By Kirk MacDonald
WHAT WE LOST
Inside The Attack on Canada’s Largest Children’s Charity
By Tawfiq S. Rangwala
416 pages. Optimum Publishing International
In his new book, What We Lost, Tawfiq Rangwala outlines in painstaking detail how WE Charity devolved from a media darling to dust.
Rangwala’s book is not only impeccably sourced (which one would expect from someone who makes his living as a lawyer in New York City), but also deeply insightful. The author grew up in Toronto and was a classmate of one of the two Kielburger brothers who founded WE Charity. He sat on its board for four years from 2017 to 2021.
The Kielburger brothers, alongside WE Charity, found themselves in the eye of a political and media storm that not only rivalled (in terms of media coverage) but was also related to the coronavirus pandemic.
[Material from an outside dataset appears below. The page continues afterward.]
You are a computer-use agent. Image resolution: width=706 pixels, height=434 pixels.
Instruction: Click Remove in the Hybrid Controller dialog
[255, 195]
On March 12, 2020, Sophie Grégoire Trudeau became the 158th Canadian diagnosed with COVID several days after returning from London where she had spoken at a WE Charity event called WE Day. The Prime Minister’s Office released a press statement that read: “Having recently returned from a speaking engagement in London, UK, the Prime Minister's wife Sophie Gregoire Trudeau began exhibiting mild, flu-like symptoms including a low fever late last night.”
The press statement implied that Grégoire Trudeau had caught the virus at WE Day, setting off media speculation of a “spreader event” and the first wave of biting criticism of the charity.
It wasn’t until more than a year later that Tawfiq Rangwala made the decision to write this book.
Rangwala’s decision came on the night of March 27, 2021, when Marc Kielburger shared with him an alleged extortion attempt by a journalist demanding tens of millions of dollars. If the charity declined to pay, the journalist would unleash yet another wave of bad publicity. Reed Cowan, a broadcast anchor with Sinclair Television in the U.S., is the journalist.
Cowan was the star witness months earlier at a parliamentary hearing convened to discredit WE Charity, the Kielburger brothers, and anyone who continued to stand by the charity. At that point, the media had turned into a pack of jackals further incited by Conservative MP Pierre Poilievre and NDP MP Charlie Angus.
WE Charity flatly turned down the demand for money. Cowan never launched his threatened media assault and never made any legal claim.
Shortly thereafter, the Washington Post advised WE Charity that it planned to write about the alleged extortion attempt. WE Charity provided the newspaper with the nine-page demand letter. On April 2, 2021, The Post’s highly respected media critic, Erik Wemple, wrote: “The case underscores the importance of journalists maintaining a bulwark between their professional pursuits and their private crusades…Members of the media should be mighty careful about ever whipping out scary language about ‘public infamy’ given their role in facilitating an outcome.” (Full disclosure: The book reviewer, Kirk MacDonald, worked with Erik Wemple at the Washington City Paper in 2007). Other than a brief in the Las Vegas Review-Journal, no other North American media outlet picked up the story.
In the end, it was the selection of WE Charity to administer a $500 million+ Canadian Student Service Grant program that was the nail in the coffin. Those who questioned the decision to award WE Charity the job of running the grant program, including the media and the above-named Canadian politicians, whipped up a frenzied scenario that nearly brought down the Trudeau government, cost Finance Minister Bill Morneau his job, and mortally wounded the credibility of the country’s largest youth charity and its leadership.
After 125,000 (media) references, no ethics conflicts or financial malfeasance were discovered.
What remains are two defamation and libel lawsuits, one filed against CBC and the other against the podcasting platform Canadaland.
What was lost in the pursuit of a villain or villains in what is referred to as the We Charity Scandal?
An untold number of life-changing experiences for the youths who were or in the future would have been part of WE Charity development programs.
As Rangwala said in the introduction to What We Lost: “As I wrote this book, I was frequently reminded of an adage commonly attributed to Dr. Seuss. Sometimes the answers are simple and the questions are complicated.”